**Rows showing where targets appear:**
— Begin —

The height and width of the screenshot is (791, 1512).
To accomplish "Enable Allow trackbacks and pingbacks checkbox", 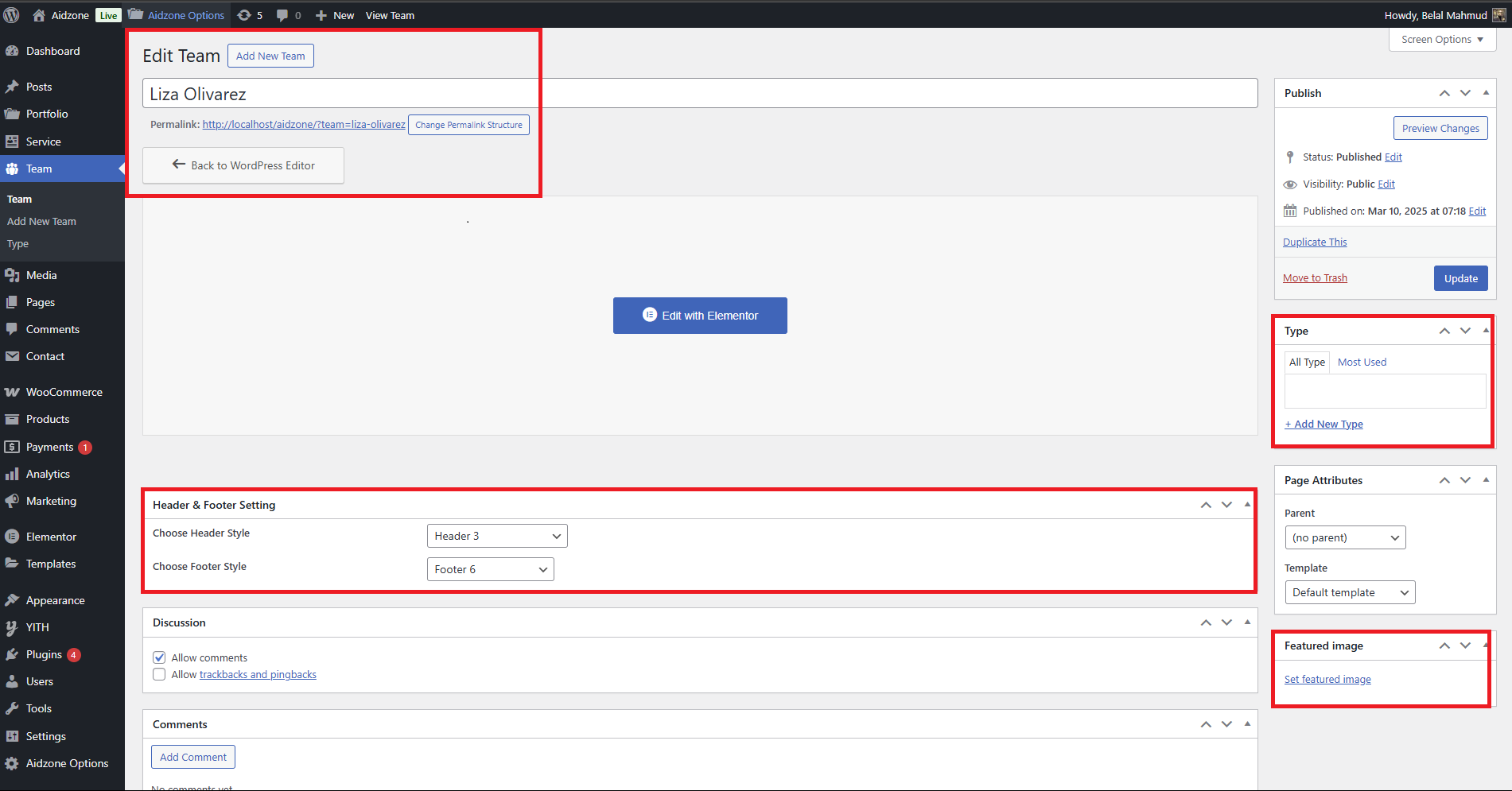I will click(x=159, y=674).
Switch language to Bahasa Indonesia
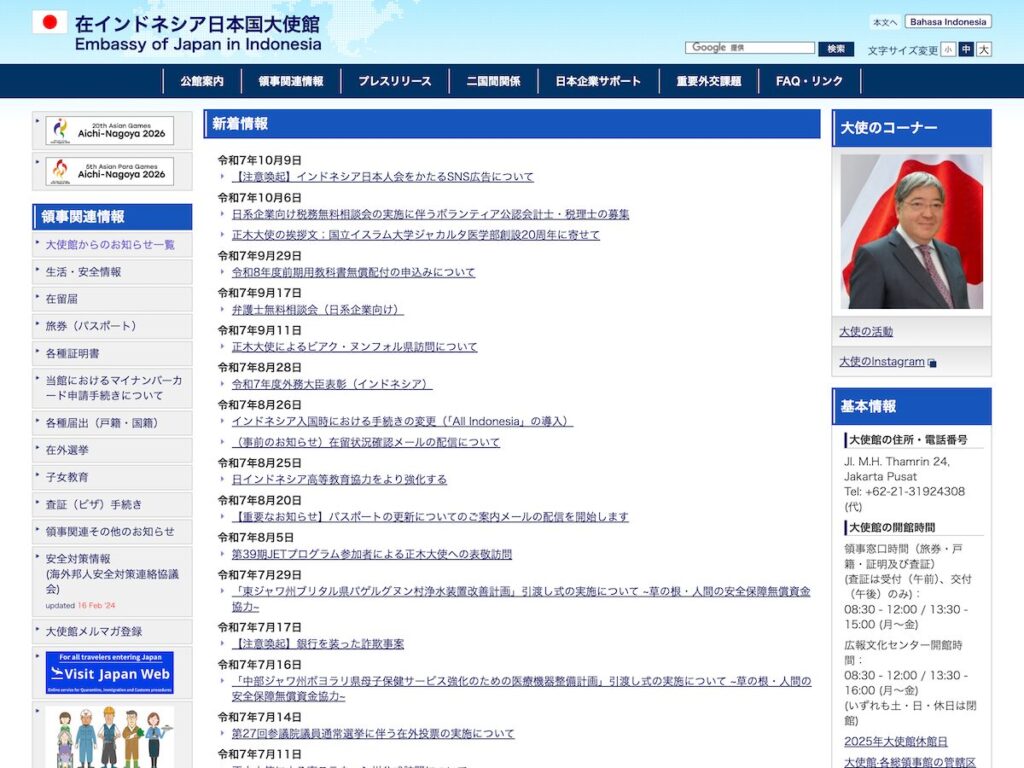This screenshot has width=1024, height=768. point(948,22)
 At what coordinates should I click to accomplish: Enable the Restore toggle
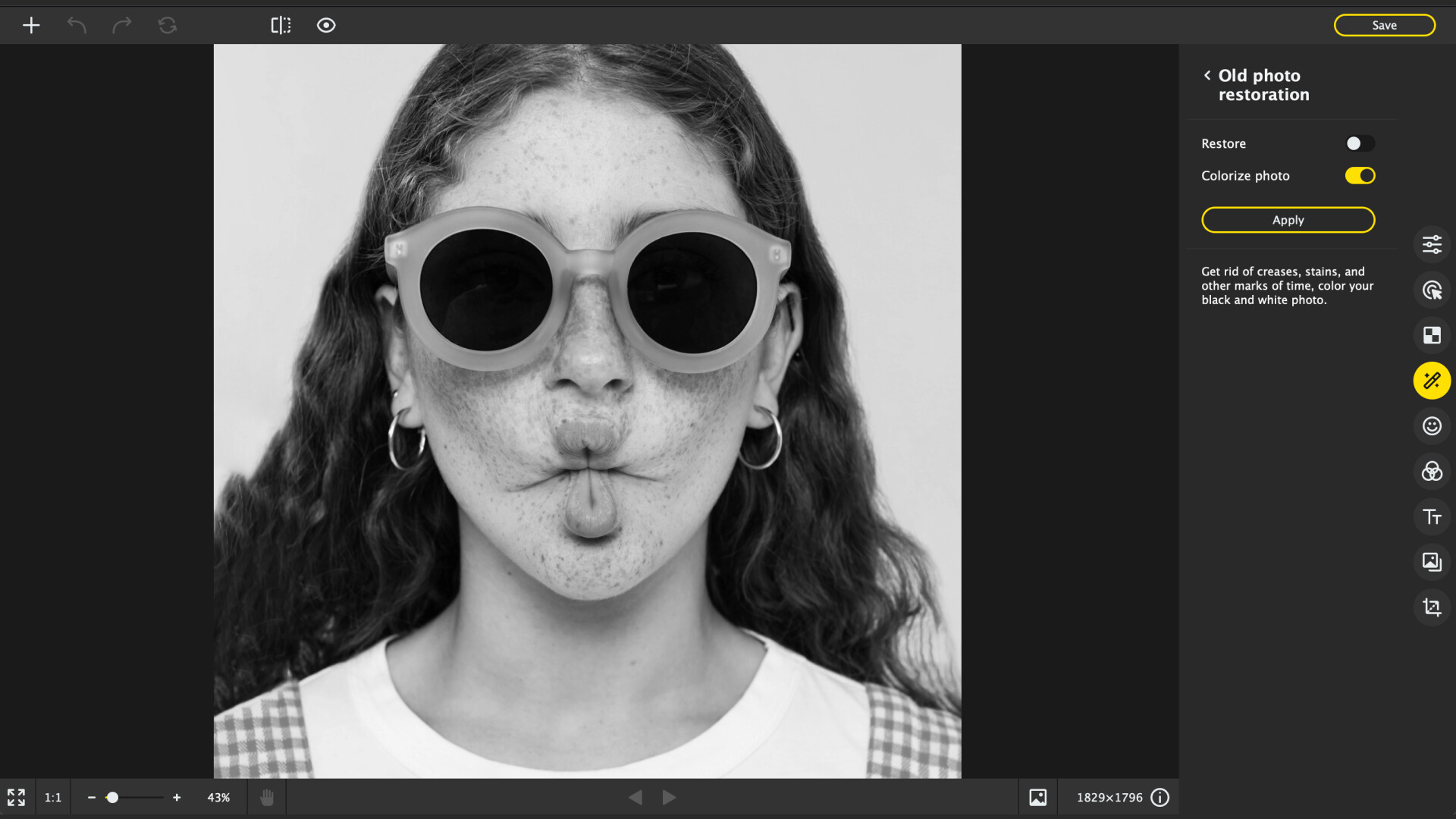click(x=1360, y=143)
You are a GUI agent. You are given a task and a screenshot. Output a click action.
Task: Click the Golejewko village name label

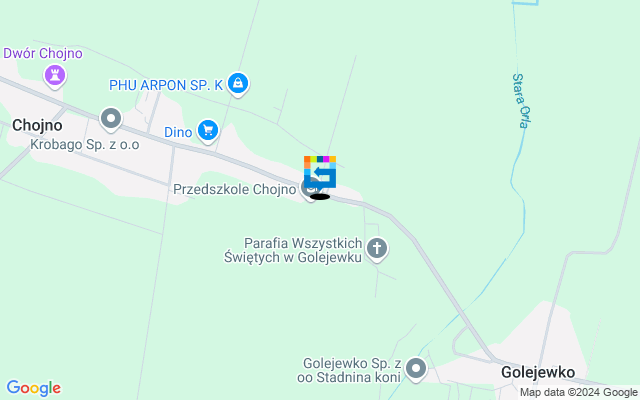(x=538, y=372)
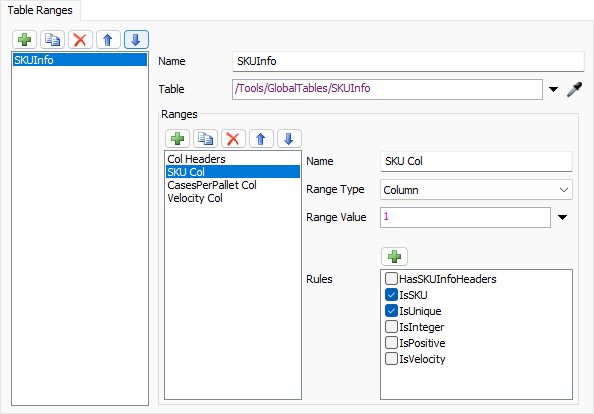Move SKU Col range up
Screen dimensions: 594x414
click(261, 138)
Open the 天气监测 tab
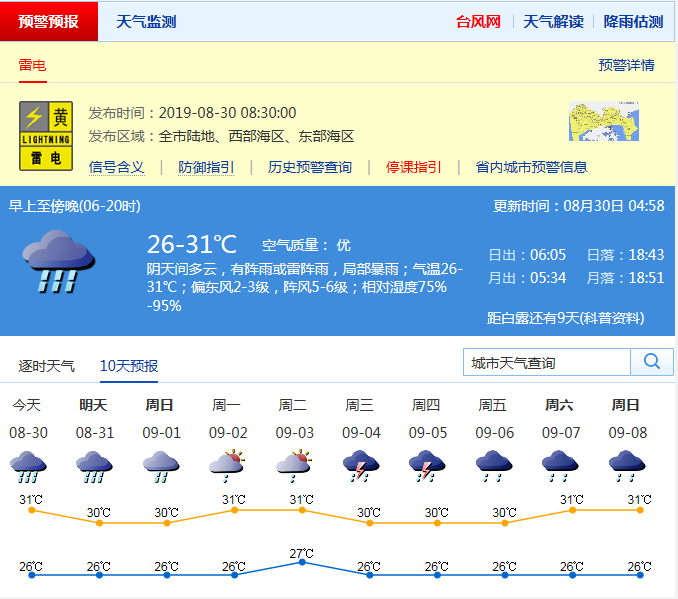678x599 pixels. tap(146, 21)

— End —

**WORK TO DO:**
Quote everything in the listing above from the line containing "You are a GUI" down to the end of the listing, leaving out the pictures.

**EXERCISE OUTPUT:**
You are a GUI agent. You are given a task and a screenshot. Output a click action.
Task: Click the Golejewko village name label

(x=538, y=372)
Move SKU Col range up
Screen dimensions: 594x414
click(261, 138)
Open the 天气监测 tab
678x599 pixels. tap(146, 21)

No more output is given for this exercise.